Stored records
┄┄┄┄┄┄┄┄┄┄┄┄┄┄┄┄┄┄┄┄
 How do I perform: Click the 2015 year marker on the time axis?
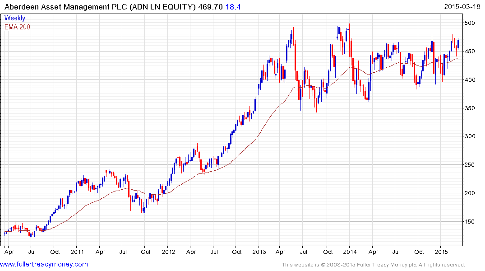tap(441, 251)
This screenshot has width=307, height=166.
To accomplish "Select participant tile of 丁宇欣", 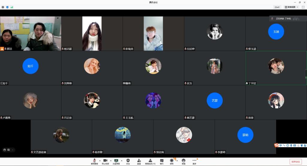I will tap(276, 68).
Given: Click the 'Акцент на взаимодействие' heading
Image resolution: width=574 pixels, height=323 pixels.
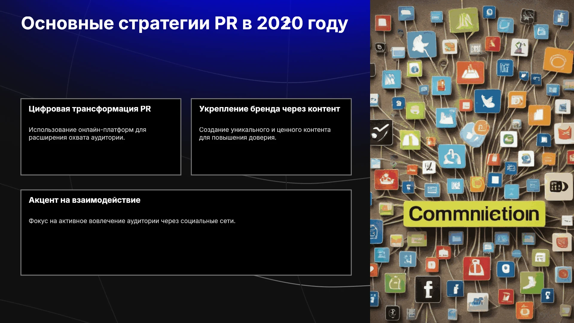Looking at the screenshot, I should (x=85, y=200).
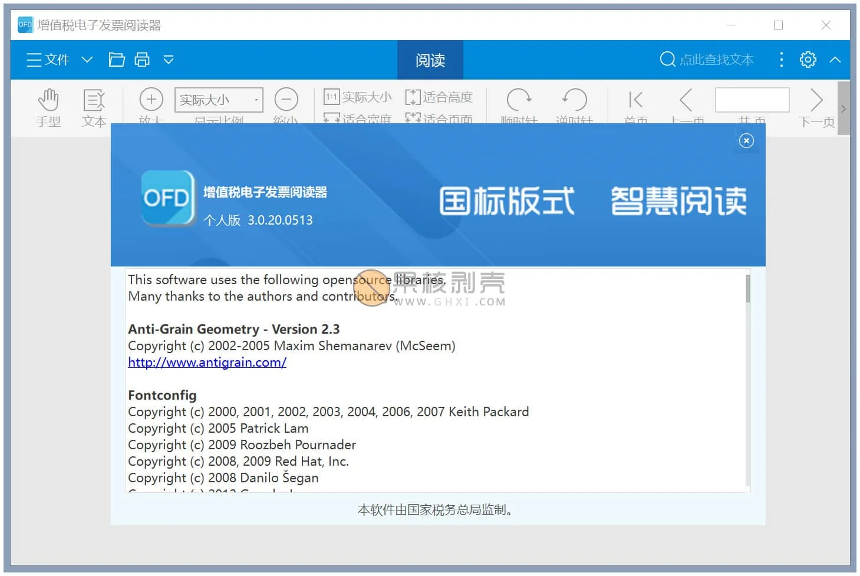The width and height of the screenshot is (860, 576).
Task: Click the open file folder icon
Action: tap(117, 60)
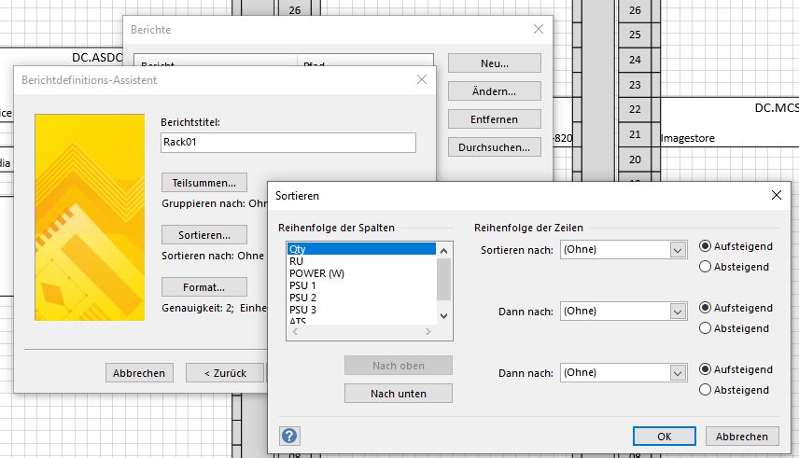This screenshot has width=799, height=458.
Task: Click the Berichtstitel text field
Action: [287, 143]
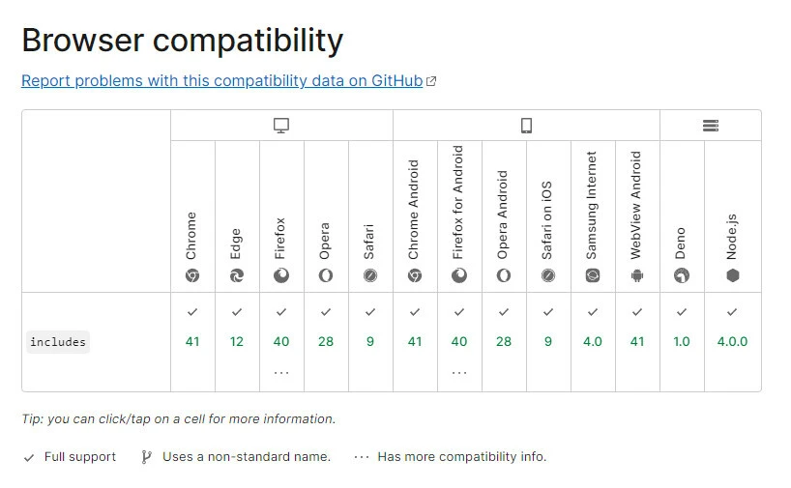791x488 pixels.
Task: Open the Node.js 4.0.0 support cell
Action: (732, 341)
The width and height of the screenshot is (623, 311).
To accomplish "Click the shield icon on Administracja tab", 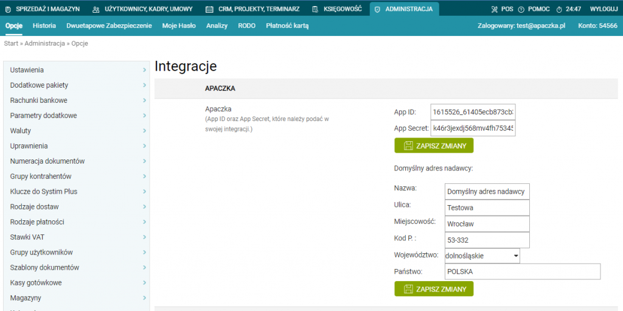I will coord(377,9).
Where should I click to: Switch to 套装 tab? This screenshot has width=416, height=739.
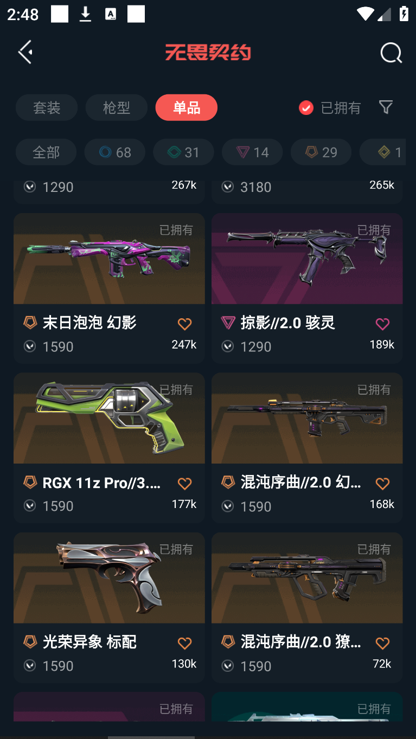pyautogui.click(x=47, y=107)
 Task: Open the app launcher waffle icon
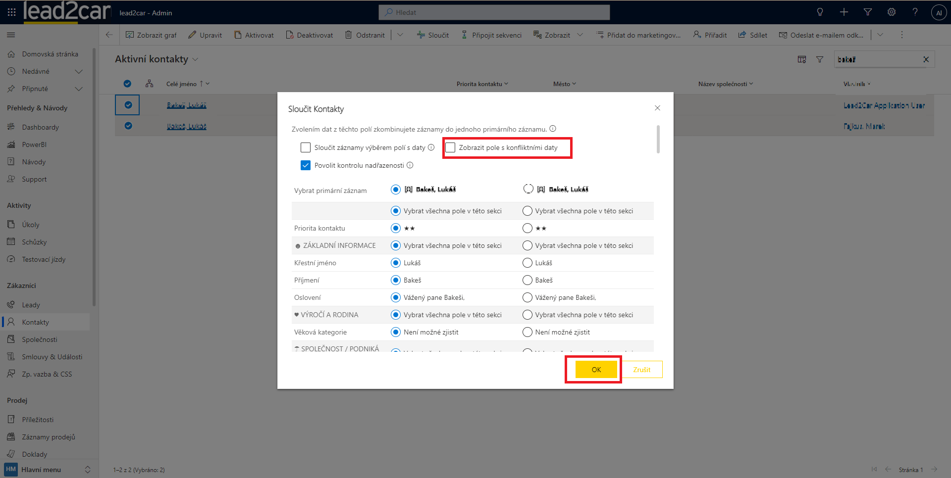pos(11,12)
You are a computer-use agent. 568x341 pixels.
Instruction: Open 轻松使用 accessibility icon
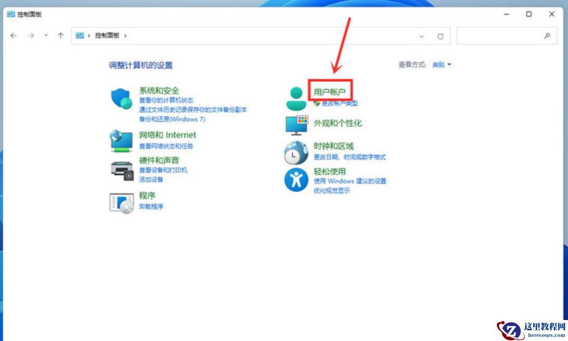point(295,179)
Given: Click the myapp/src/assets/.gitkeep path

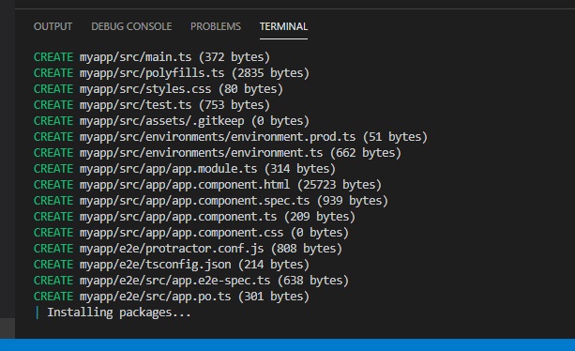Looking at the screenshot, I should pos(161,121).
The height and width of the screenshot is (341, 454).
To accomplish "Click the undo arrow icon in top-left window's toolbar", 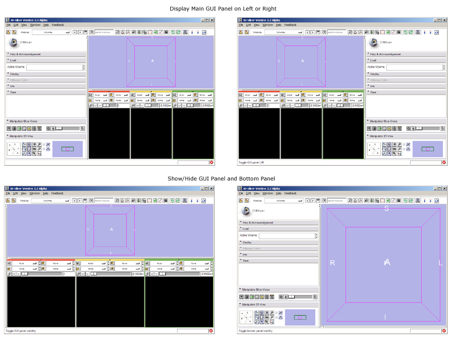I will click(x=172, y=32).
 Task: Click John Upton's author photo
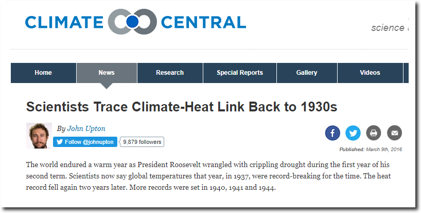pos(39,136)
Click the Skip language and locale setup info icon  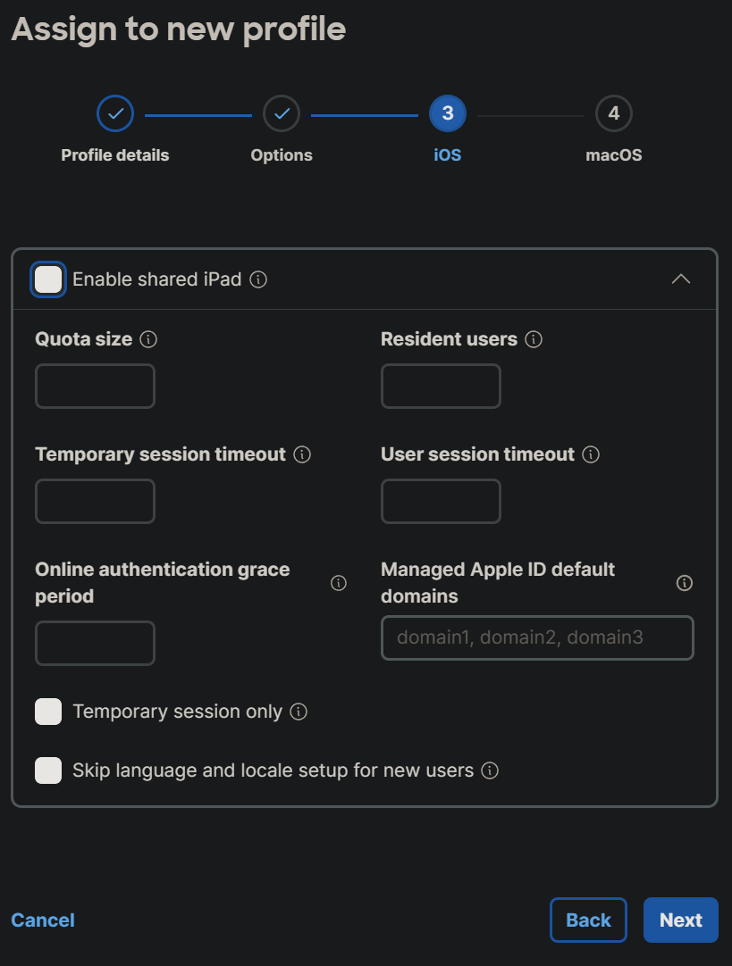coord(490,770)
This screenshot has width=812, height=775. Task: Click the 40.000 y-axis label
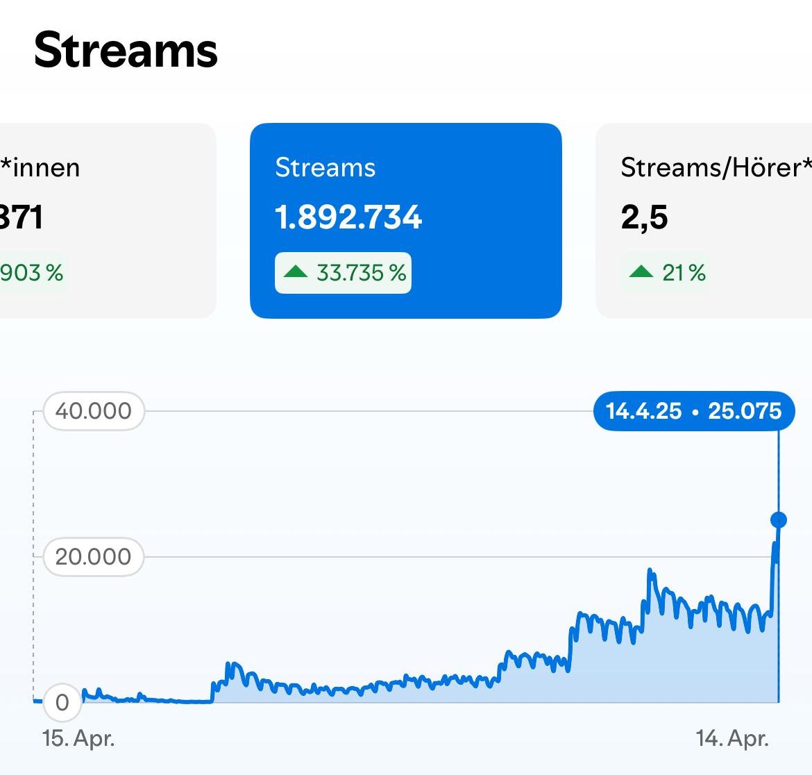94,411
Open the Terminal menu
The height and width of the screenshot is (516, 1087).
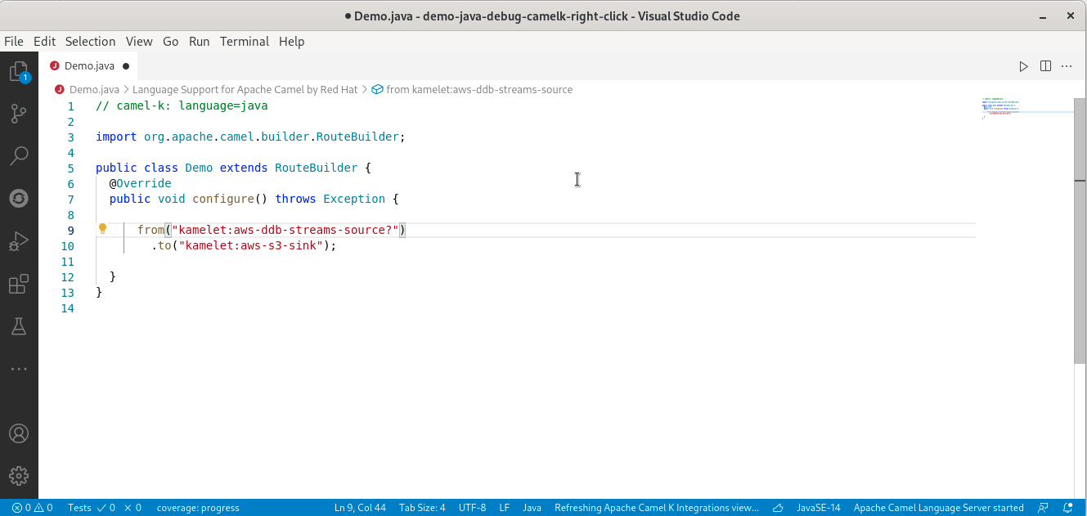click(245, 41)
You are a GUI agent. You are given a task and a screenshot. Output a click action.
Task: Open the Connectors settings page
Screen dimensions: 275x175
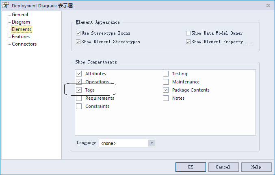click(x=24, y=44)
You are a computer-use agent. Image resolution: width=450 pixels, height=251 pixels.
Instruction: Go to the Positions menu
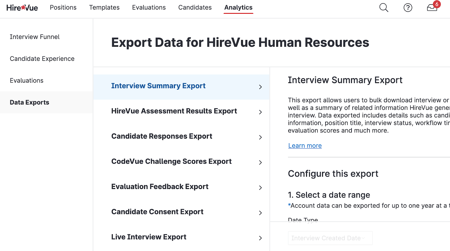coord(63,8)
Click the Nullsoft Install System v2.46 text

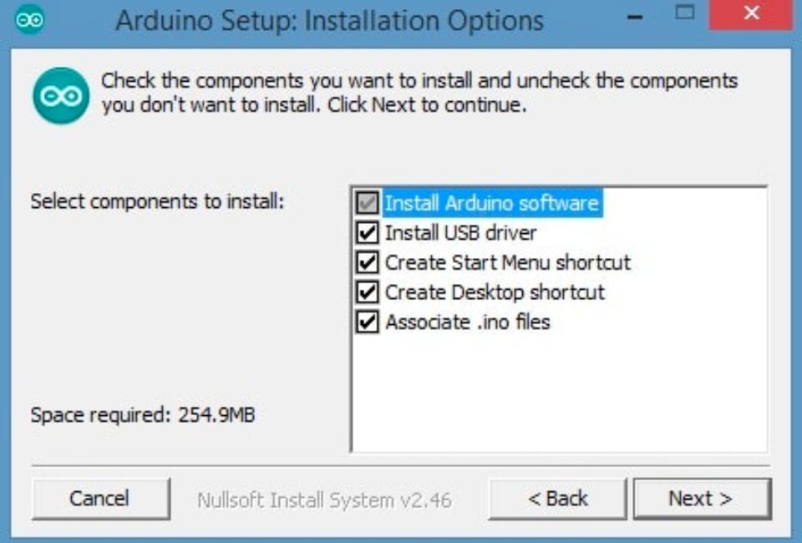pos(324,500)
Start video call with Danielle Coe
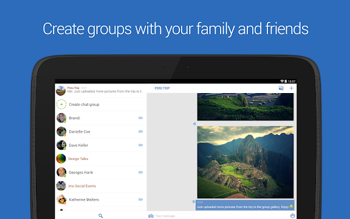 140,131
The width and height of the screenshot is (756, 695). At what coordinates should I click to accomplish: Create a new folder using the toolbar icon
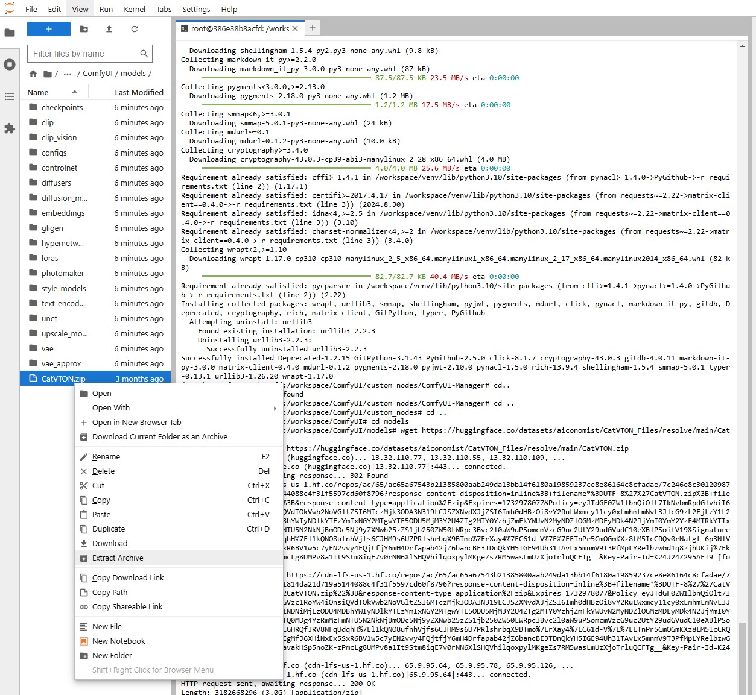pos(83,28)
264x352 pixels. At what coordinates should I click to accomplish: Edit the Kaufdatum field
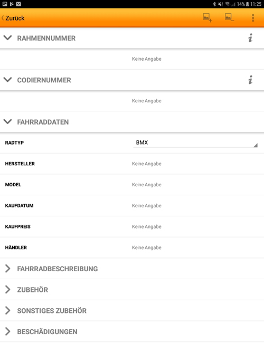tap(132, 206)
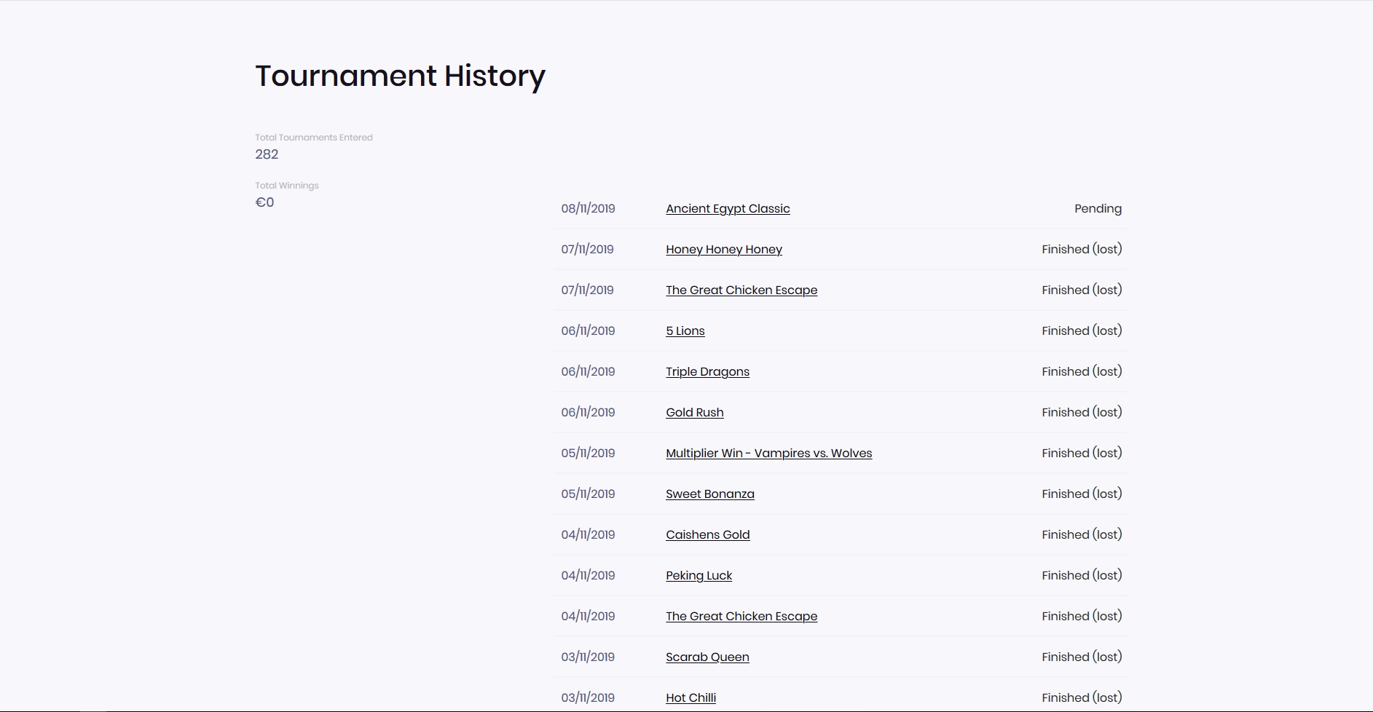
┄┄┄┄┄┄┄┄┄┄┄┄┄┄┄┄┄┄┄┄
Exercise details:
Write out, word for word, the line containing "Click the Nullsoft Install System v2.46 text" and each line after it to the end of the data, and nothing more. Drop the pictures.

Answer to the problem:
Click the Nullsoft Install System v2.46 text

pos(324,500)
Start video call with Danielle Coe
 140,131
The width and height of the screenshot is (756, 695). At what coordinates should I click to accomplish: Create a new folder using the toolbar icon
pos(83,28)
264x352 pixels. At what coordinates should I click to accomplish: Edit the Kaufdatum field
tap(132, 206)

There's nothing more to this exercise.